Rocco F. Andriola is a Senior Vice President of Lehman Brothers in its
Diversified Asset Group.  Since joining Lehman Brothers in 1986, Mr. Andriola
has been involved in a wide range of restructuring and asset management
activities involving real estate and other direct investment transactions.
From 1986-89, Mr. Andriola served as a Vice President in the Corporate
Transactions Group of Shearson Lehman Brothers' office of the general counsel.
Prior to joining Lehman Brothers, Mr. Andriola practiced corporate and
securities law at Donovan Leisure Newton & Irvine in New York.  Mr. Andriola
received a B.A. degree from Fordham University, a J.D. degree from New York
University School of Law, and an LL.M degree in Corporate Law from New York
University's Graduate School of Law.

Kenneth Boyle is a Vice President of Lehman Brothers' Diversified Asset Group.
Mr.  Boyle joined Lehman Brothers in January 1991.  Mr. Boyle is a Certified
Public Accountant and was employed by the accounting firm of KPMG Peat Marwick
LLP from 1985 to 1990.  Mr. Boyle graduated from the State University of New
York at Binghamton with a B.S. degree in Accounting.

Mark J. Marcucci is a Vice President of Lehman Brothers in its Diversified
Asset Group.  Since joining Lehman Brothers in 1988, Mr. Marcucci's
responsibilities have been concentrated in the restructuring, asset management,
leasing, financing, refinancing and disposition of commercial office and
residential real estate.  Prior to joining Lehman Brothers, Mr. Marcucci was
employed in a corporate lending capacity at Republic National Bank of New York.
Mr. Marcucci received a B.B.A. degree in Finance from Hofstra University and a
Master of Science degree in Real Estate from New York University.  In addition,
Mr. Marcucci holds both Series 7 and Series 63 securities licenses.

Timothy E. Needham is an Associate of Lehman Brothers and assists in the
management of commercial real estate in the Diversified Asset Group.  Mr.
Needham joined Lehman Brothers in September 1995.  Prior to joining Lehman
Brothers Mr. Needham was a consultant with KPMG Peat Marwick LLP in the Banking
and Investment Services Group from 1994-1995.  Mr. Needham received his M.B.A.
from the American Graduate School of International Management in December of
1993.  Previous to entering graduate school, Mr. Needham worked in Tokyo, for
approximately one year doing market research for a Japanese firm (1991).  In
addition, Mr.

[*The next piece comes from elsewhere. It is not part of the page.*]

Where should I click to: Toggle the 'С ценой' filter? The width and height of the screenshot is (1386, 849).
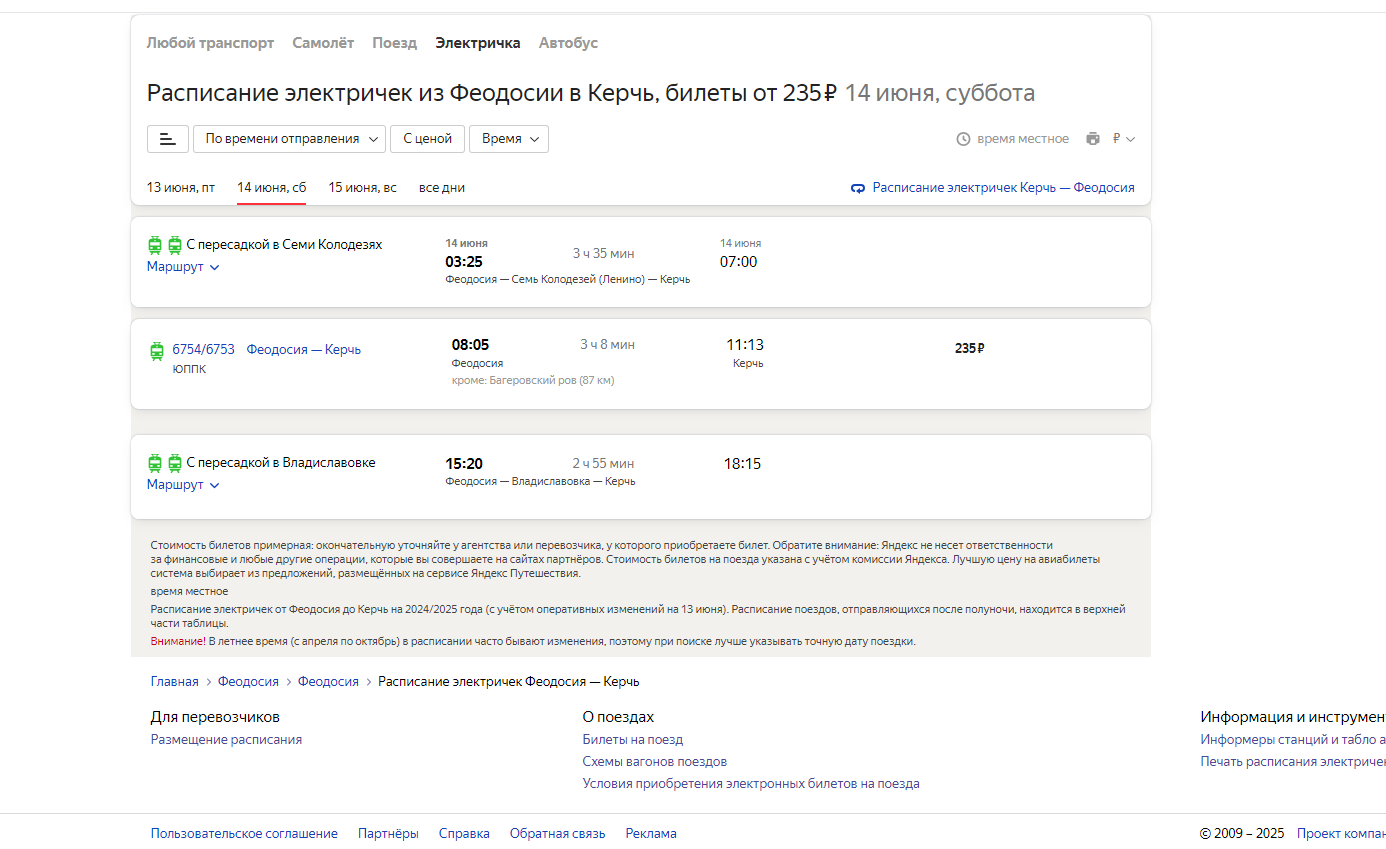(427, 139)
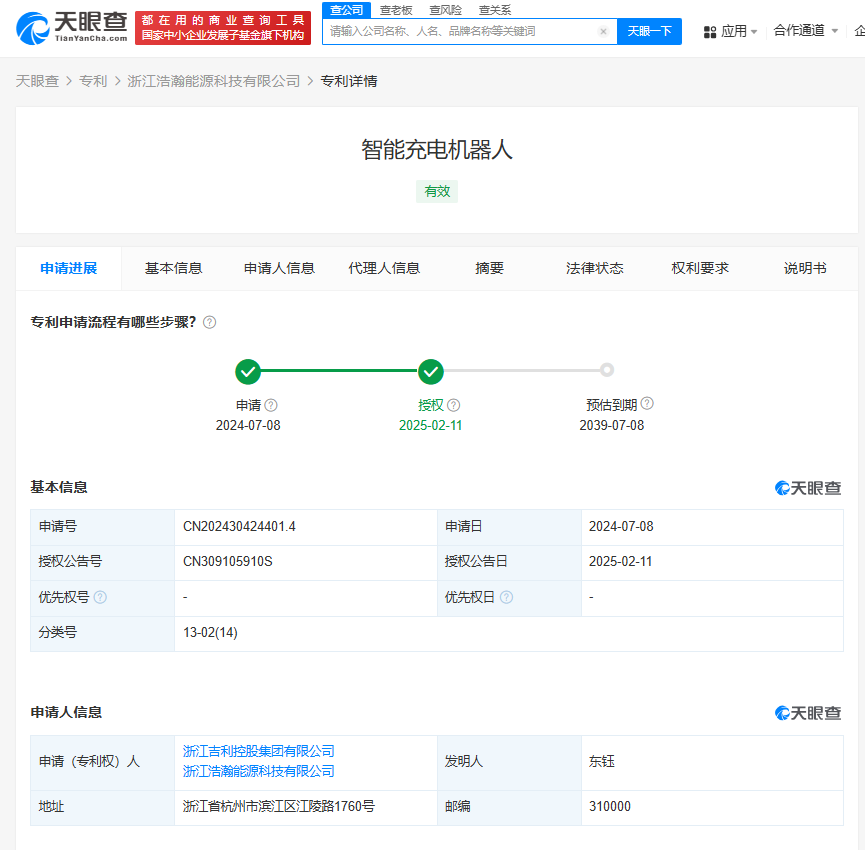This screenshot has width=865, height=850.
Task: Click the company name search input field
Action: tap(460, 31)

Needham is a candidate for the designation of Chartered Financial
Analyst.


Item 11.  Executive Compensation.

Officers and the director of the General Partner are employees of Lehman and
are not compensated by the Partnership or the General Partner for services
rendered in connection with the Partnership.

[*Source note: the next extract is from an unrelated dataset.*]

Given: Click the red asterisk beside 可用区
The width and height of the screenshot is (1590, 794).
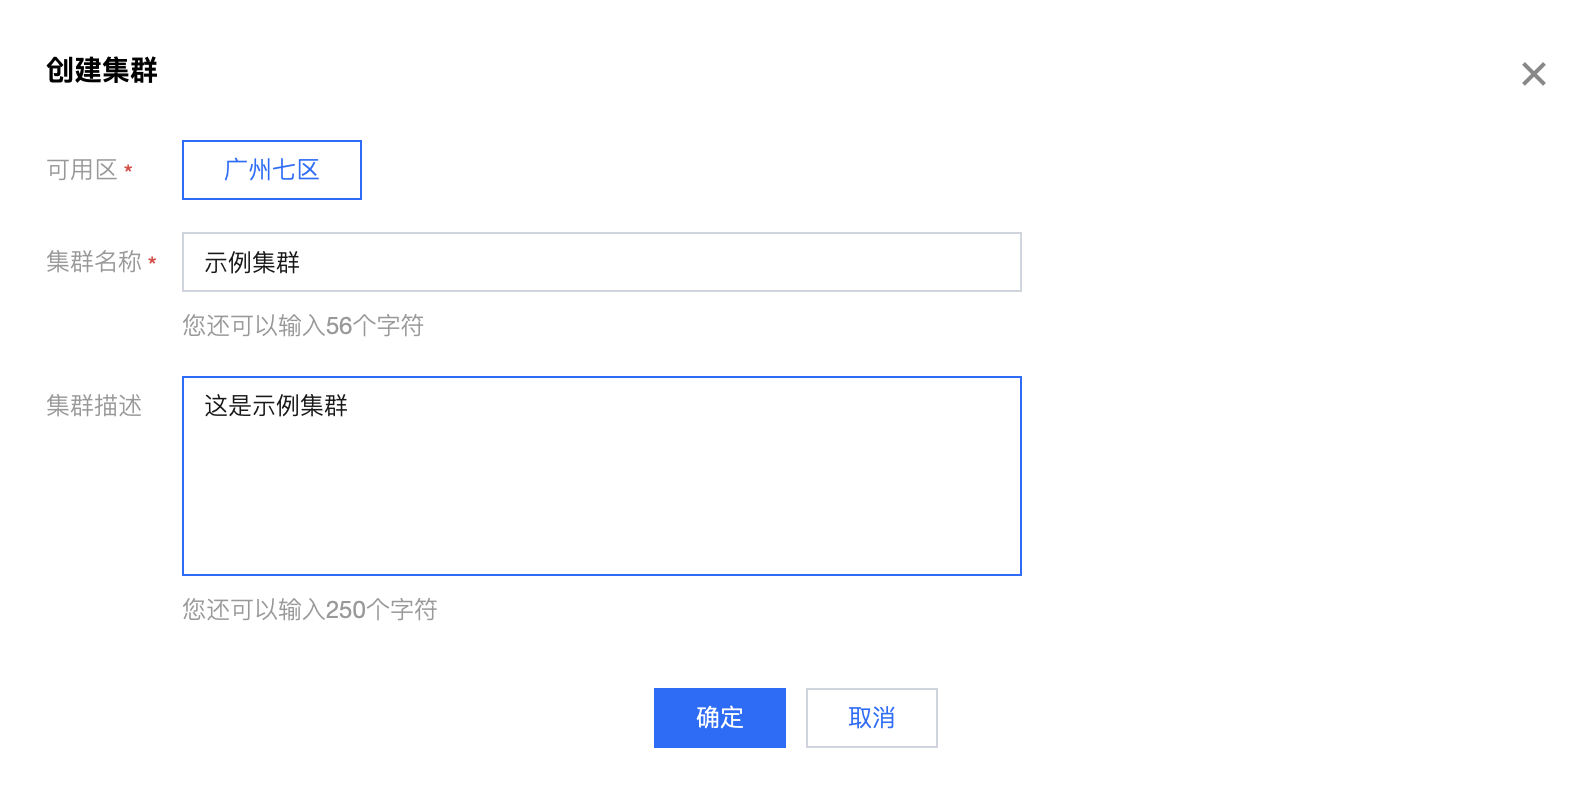Looking at the screenshot, I should 128,170.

Item 12.  Security Ownership of Certain Beneficial Owners and Management.

(a)	Security ownership of certain beneficial owners 
        The Partnership knows of no person who beneficially owns more than 5%
        of the Units.

(b)	Security ownership of management  
        Under the terms of the Partnership Agreement, the Partnership's affairs
        are managed by the General Partner.  The General Partner owns the
        equivalent of one Unit.  No director or officers of the General Partner
        own any Units.

(c)	Changes in control 
	None.


Item 13.  Certain Relationships and Related Transactions.

(a)	Transactions with Management and Others
        Incorporated by reference to Note 7 captioned "Transactions with
        Affiliates" in the Notes to the Financial Statements of the
        Partnership's 1995 Annual Report to Unitholders.

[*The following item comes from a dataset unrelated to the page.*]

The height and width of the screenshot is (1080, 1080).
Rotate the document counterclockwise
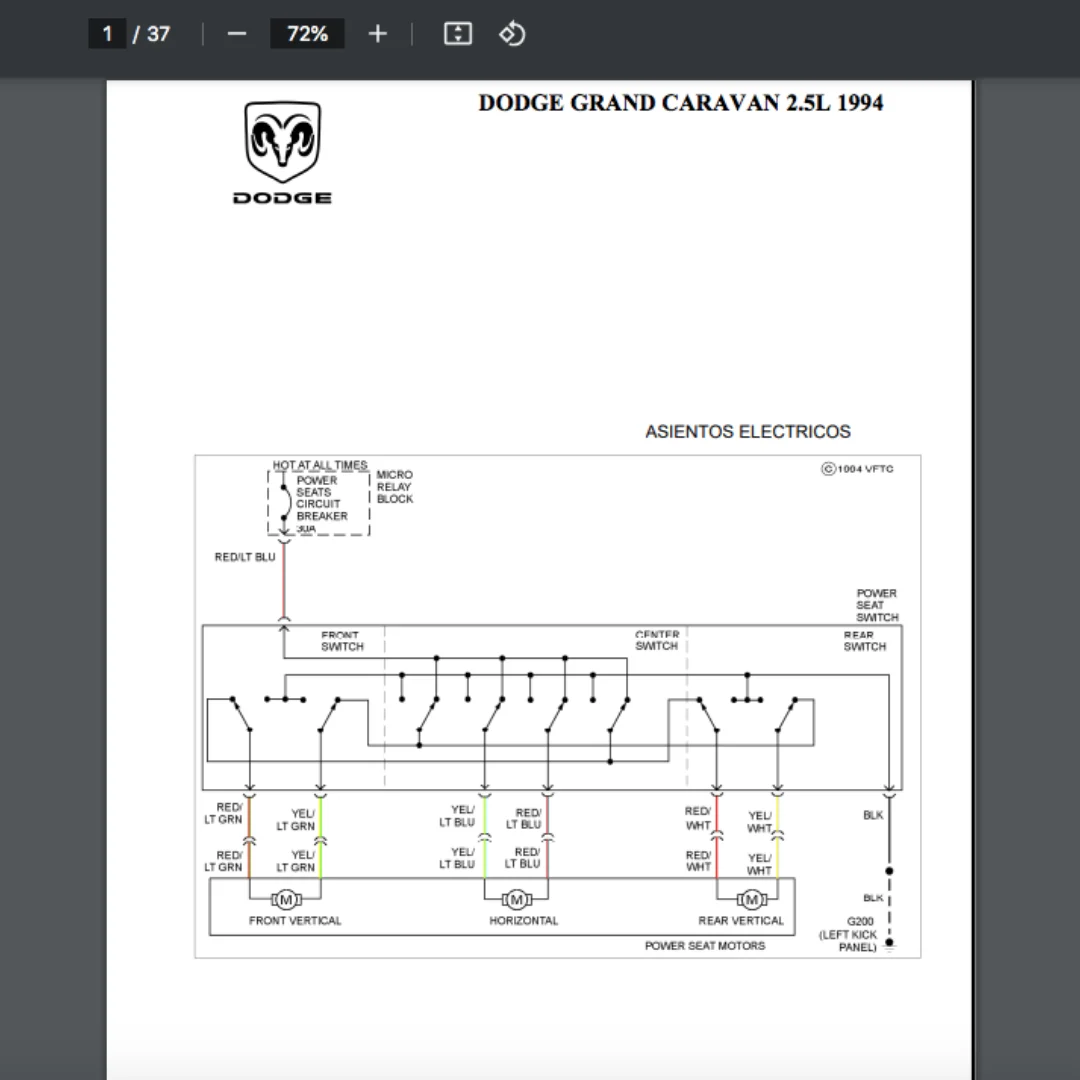tap(512, 34)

(b)	Certain Business Relationships 
        There have been no business transactions between the director and
        officers of the General Partner and the Partnership.

(c)	Indebtedness of Management 
        No management person is indebted in any amount to the Partnership.

(d)	Transactions with Promoters 
	There have been no transactions with promoters.


                                    PART IV

	
Item 14.  Exhibits, Financial Statement Schedules, and Reports on Form 8-K.

(a)	The following are filed as part of this report:

	1. 	Financial Statements 

	BURGER KING LIMITED PARTNERSHIP III
	(a New York limited partnership)
	INDEX TO FINANCIAL STATEMENTS

        Independent Auditors' Report                                   (1)
        Balance Sheets at December 31, 1995 and 1994                   (1)
        Statements of Operations for the years ended
          December 31, 1995, 1994 and 1993                             (1)
        Statements of Partners' Capital (Deficit) for
          the years ended December 31, 1995, 1994 and 1993             (1)
        Statements of Cash Flows for the years ended
          December 31, 1995, 1994 and 1993                             (1)
        Notes to Financial Statements                                  (1)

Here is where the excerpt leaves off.